Tuesday, April 25, 2006

Kentucky’s governor chickens out, gays steps up, and the whole mess goes to court

What started as a battle over a college’s right – or lack of it – to expel a student for no other reason than the fact that he’s gay has turned into a constitutional struggle in Kentucky.

The media/blog spotlight was turned on that fair state recently when the University of the Cumberlands kicked out an honor student because he revealed online that he is gay. That prompted the various media to take a look at the Kentucky Legislature’s plan to appropriate $11 million in taxpayer dollars for Cumberlands, a private Baptist college

And that lead a few folks to scratch their heads and wonder what happened to the separation of church and state in Kentucky. Using state money for churches is not only forbidden in the U.S. Constitution, but in the Kentucky Constitution as well.

All of which brings us to the current blow by blow…

Kentucky Gov. Ernie Fletcher refused to veto the state money for Cumberlands, but suspended spending the money while a court decides whether the appropriation is constitutional

The executive director of the Kentucky Fairness Alliance filed suit in state court to block the funding declaring that it was an “unconstitutional appropriation and use of public funds” for “a sectarian and denominational school that treats Kentucky citizens unequally.”

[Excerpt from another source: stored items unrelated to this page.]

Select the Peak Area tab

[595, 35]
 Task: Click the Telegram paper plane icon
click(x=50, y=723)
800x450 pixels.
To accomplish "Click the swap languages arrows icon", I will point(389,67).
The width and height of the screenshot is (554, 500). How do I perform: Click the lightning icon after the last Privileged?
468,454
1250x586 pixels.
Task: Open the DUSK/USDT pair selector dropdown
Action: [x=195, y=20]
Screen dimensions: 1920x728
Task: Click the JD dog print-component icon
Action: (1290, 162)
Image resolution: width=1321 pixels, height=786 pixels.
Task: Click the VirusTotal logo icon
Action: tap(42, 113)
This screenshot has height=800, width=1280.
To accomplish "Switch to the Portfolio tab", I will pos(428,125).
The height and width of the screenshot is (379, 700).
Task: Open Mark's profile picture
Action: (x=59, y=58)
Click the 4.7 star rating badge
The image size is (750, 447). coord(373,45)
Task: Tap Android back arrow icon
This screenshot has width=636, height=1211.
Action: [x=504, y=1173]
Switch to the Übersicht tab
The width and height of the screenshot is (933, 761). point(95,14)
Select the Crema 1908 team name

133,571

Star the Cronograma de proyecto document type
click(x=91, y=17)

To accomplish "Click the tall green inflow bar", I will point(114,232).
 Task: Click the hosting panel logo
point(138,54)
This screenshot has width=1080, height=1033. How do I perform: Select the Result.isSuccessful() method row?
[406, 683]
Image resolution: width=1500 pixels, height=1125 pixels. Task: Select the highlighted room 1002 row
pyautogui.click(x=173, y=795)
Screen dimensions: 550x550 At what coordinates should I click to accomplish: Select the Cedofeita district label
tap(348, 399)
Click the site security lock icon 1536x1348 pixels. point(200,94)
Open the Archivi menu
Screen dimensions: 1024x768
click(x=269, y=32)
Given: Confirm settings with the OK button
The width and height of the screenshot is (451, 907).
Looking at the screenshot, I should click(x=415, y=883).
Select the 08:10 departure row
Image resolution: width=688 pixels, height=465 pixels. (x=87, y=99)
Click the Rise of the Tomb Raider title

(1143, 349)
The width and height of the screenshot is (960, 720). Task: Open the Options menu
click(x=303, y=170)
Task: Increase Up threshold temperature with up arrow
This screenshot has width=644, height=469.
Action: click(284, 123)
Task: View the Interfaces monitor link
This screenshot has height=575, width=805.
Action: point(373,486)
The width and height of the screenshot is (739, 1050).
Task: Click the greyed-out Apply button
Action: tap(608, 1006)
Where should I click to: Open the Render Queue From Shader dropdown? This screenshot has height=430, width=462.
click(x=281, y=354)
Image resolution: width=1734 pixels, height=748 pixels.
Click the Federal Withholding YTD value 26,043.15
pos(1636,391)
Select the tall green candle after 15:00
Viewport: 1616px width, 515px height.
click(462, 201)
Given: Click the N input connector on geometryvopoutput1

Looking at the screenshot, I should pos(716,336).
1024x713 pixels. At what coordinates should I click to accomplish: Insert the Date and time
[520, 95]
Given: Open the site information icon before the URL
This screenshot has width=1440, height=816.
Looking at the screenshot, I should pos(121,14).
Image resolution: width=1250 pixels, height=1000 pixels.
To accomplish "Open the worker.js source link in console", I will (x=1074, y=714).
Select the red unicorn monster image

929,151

Meanwhile, the Lexington Herald-Leader editorial page takes note of the fact that their governor is completely chicken. That's their term, not mine.
Yesterday evening, he (the governor) went on television to tell the public that he was cutting only $370 million out of $2.38 billion in projects.

One of the survivors was the ill-thought-out and probably unconstitutional $11 million boondoggle for a pharmacy school at a private, religious school.

The University of the Cumberlands is in the backyard of a Republican powerhouse, Senate President David Williams.

There were a lot of reasons to whack this special-interest appropriation, not the least of them being its questionable constitutionality. The Kentucky Constitution prohibits using taxes for "any church, sectarian or denominational school."

Frankly, that seems pretty clear. But Fletcher saw an opportunity to avoid responsibility and drag this out even longer as legal bills mount.
He declined to veto the money, but said he would withhold it while asking the courts to determine "once and for all," the legal status of state appropriations to private schools.

By tossing this hot potato to the courts, Fletcher put pandering to his conservative religious political base above leadership, common sense, fiscal responsibility and the law.
Stay tuned for further developments as we watch to see whether courts in Kentucky actually believe in the separation of church and state.

[Note: I accidentally switched the links on the lawsuit and veto news stories. Take note. It's a tad late, and I'll let you all figure out how to find which story.]